EXERCISE BRIEF.
From the records below, transcribe exactly the lines that begin at the line with "[Rechercher :] (2137, 59)" and end at the line with "Voir les préférences (2504, 1395)", both included.

[Saved entries]

*** Block opens ***

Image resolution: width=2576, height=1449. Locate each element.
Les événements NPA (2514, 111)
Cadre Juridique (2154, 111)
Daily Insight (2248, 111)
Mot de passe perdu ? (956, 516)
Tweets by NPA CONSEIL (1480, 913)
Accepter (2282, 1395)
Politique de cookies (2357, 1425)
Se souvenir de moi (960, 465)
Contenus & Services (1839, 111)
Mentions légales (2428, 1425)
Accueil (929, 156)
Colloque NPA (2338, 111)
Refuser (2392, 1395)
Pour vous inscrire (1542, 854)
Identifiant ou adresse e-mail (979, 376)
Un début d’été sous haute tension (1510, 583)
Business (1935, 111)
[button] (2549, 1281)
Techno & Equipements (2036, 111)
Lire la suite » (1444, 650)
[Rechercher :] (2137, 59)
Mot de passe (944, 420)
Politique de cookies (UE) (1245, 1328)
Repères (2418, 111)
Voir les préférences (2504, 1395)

*** Block closes ***
*** Block opens ***

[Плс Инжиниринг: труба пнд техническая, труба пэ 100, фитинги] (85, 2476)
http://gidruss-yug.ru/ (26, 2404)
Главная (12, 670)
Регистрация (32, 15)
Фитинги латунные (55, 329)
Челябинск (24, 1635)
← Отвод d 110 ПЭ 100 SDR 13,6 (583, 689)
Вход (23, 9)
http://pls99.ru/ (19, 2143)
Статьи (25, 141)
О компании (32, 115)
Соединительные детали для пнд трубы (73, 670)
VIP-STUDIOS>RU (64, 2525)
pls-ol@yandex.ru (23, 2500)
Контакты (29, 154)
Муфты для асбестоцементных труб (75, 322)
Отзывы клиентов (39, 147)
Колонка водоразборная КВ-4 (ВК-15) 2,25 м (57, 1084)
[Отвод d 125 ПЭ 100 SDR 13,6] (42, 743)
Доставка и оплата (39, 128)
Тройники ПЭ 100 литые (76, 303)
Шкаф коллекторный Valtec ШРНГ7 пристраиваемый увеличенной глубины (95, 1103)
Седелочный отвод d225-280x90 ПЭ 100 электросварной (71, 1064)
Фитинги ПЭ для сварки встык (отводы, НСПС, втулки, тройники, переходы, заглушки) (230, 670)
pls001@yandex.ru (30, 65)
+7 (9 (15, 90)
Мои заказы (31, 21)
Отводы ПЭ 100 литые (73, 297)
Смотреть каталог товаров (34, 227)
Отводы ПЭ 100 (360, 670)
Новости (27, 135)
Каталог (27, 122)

*** Block closes ***

ANSWER AREA.
[Rechercher :] (2137, 59)
Mot de passe (944, 420)
Politique de cookies (UE) (1245, 1328)
Repères (2418, 111)
Voir les préférences (2504, 1395)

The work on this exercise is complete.